- Jobs -
**A)** In the forum thread about the hexagonal screw storage carousel, how many drawers does the unit seen in the hardware store have?
**B)** Please rewrite the paragraph beginning "Sorry i can't help you" in the screw storage thread as a short list that keeps its main facts.
**C)** Write the next post in the forum thread about the hexagonal screw storage carousel, picking up from the thread's last post.

- Quoted text -
<<<<

# Hexagonal Screw Storage Plan Needed



## tbowman333 (Jan 27, 2009)

Yesterday I saw, in a 106 year old hardware store, a hexagonal screw storage carosel. The unit is 9 inches on a side and it has 9 layers high. It has 54 drawers which are about 7 inches wide. Does anyone have or know of a plan to build such an item?


----------



## firehawkmph (Apr 26, 2008)

Tbow,
Take your camera and go back there and get some pics of it and post them please. Sounds like a nice project. Take a look around while you are there. 106 year old hardware stores are hard to come by anymore. Probably some other neat things sitting around you may want to make.
Mike Hawkins


----------



## Lucas54 (Aug 21, 2008)

I think I do have plans for something like this laying around somewhere. Let me do some digging and get back to you.


----------



## Lucas54 (Aug 21, 2008)

Found it! I knew I had seen something like this in one of the magazines I have laying around. It's not quite as large as the one you describe, but you can always modify it to meet the dimensions you want.










If you want, there are step by step instructions included that I could scan. Hope this helps. :smile:


----------



## jporter5333 (Dec 6, 2008)

tbow,
Sorry i can't help you with your problrem but it reminded me of one that i saw at an antique shop. It was mounted on a post and it was about 5' tall but it was square. It had a little over a hundred drawers. The guy said that when they moved they took all the drawers out and when they went to set it back up they discovered that each drawer was a little different and only fit back in the hole it came out of. He said it took about 3 hours to get em all back in.


----------



## TheRecklessOne (Jul 22, 2008)

Lucas...if not for tbow could I talk you into scanning those directions :shifty:

Thanks
KC


----------



## tbowman333 (Jan 27, 2009)

Lucas. Thanks for the reply but I have my heart set on finding the plans for the one I saw or drawing up my own plans (much harder). I found some very good clear poplar in widths up to 16 inches and it is alrerady planed down to 1/2 inch which is about what the thickness is of the unit I saw.








Lucas54 said:


> I think I do have plans for something like this laying around somewhere. Let me do some digging and get back to you.


----------



## tbowman333 (Jan 27, 2009)

>>>>

- Data block -

<<<<

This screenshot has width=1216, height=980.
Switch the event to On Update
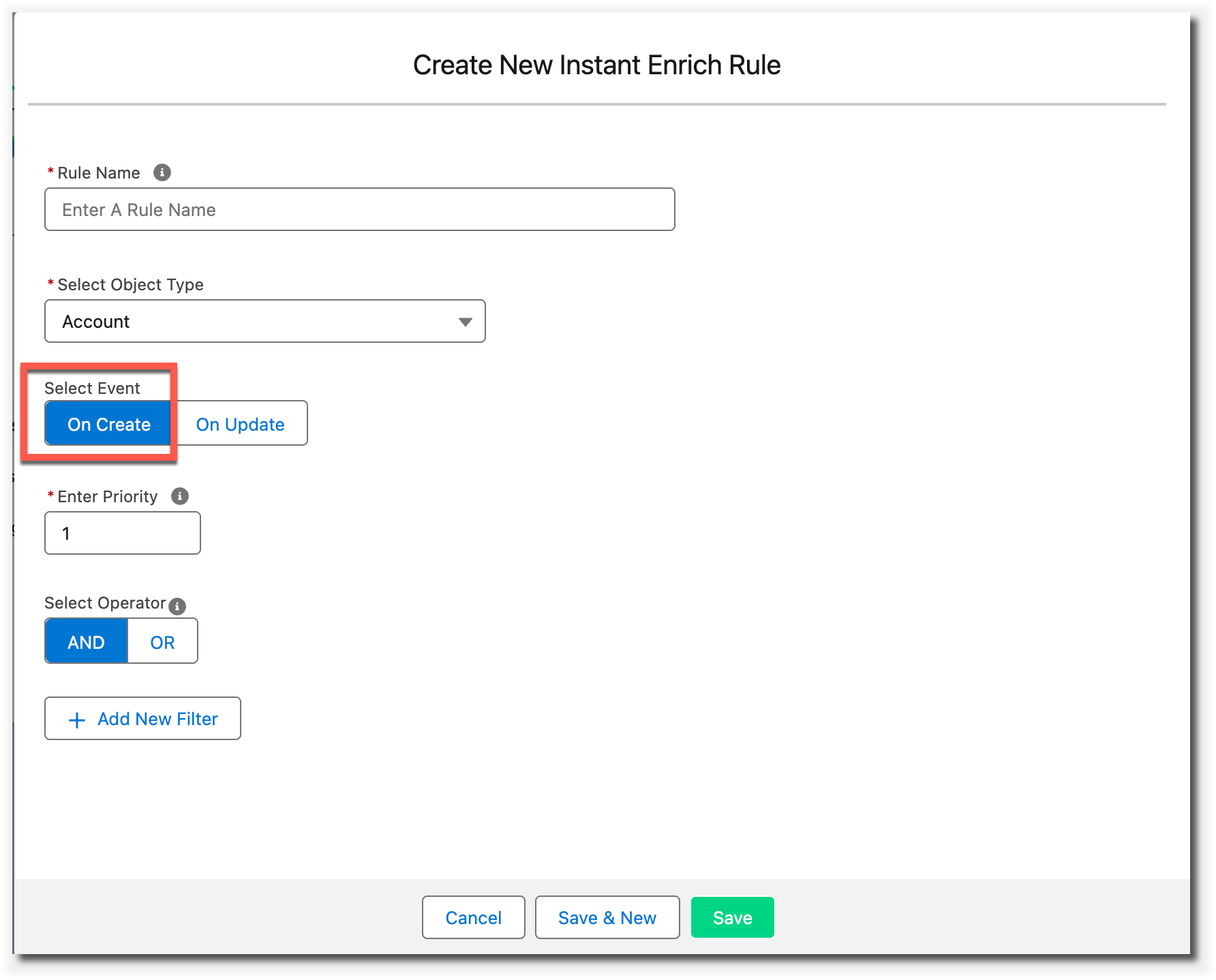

>>>>

- Solved tasks -
**A)** 54 drawers.

**B)**
- The poster saw a similar unit at an antique shop.
- It was square, mounted on a post, and about 5' tall.
- It had a little over a hundred drawers.
- When the owners moved, they took all the drawers out.
- On setting it back up, they found each drawer was a little different and fit only the hole it came from.
- Getting the drawers back in took about 3 hours.

**C)**
Mike,
Thanks for the reply. Going back to that hardware, this time with my camera. It's about 70 miles from where I live so I'll take all the pictures that I think I'll need. So far no pone has found a plan for such an item. Had some good suggestions though. I found some clear poplar in widths up to 16 inches and it is already planed down to 1/2 inch which is about the thickness of the wood in the item I saw. Thanks again

Tom






firehawkmph said:


> Tbow,
> Take your camera and go back there and get some pics of it and post them please. Sounds like a nice project. Take a look around while you are there. 106 year old hardware stores are hard to come by anymore. Probably some other neat things sitting around you may want to make.
> Mike Hawkins


----------



## Lucas54 (Aug 21, 2008)

TheRecklessOne said:


> Lucas...if not for tbow could I talk you into scanning those directions :shifty:
> 
> Thanks
> KC


Sorry, I saw this and decided to do it later and then forgot all about it.

http://img13.imageshack.us/img13/61/scannedimage5te2.jpg

http://img14.imageshack.us/img14/7157/scannedimage4jv5.jpg

http://img24.imageshack.us/img24/9038/scannedimage3zh3.jpg

http://img5.imageshack.us/img5/1954/scannedimage2hz6.jpg

http://img15.imageshack.us/img15/6162/scannedimagejr0.jpg

Sorry if the links are out of order....it's late and I'm tired.


----------



## tbowman333 (Jan 27, 2009)

Lucas54
Thanks for the plans. I have almost finished my hexagon storage. Used the poplar with oak facing on the drawers. wouldn't make another one this way. Too difficult to keep the 6 dividers alaigned. Need a better way.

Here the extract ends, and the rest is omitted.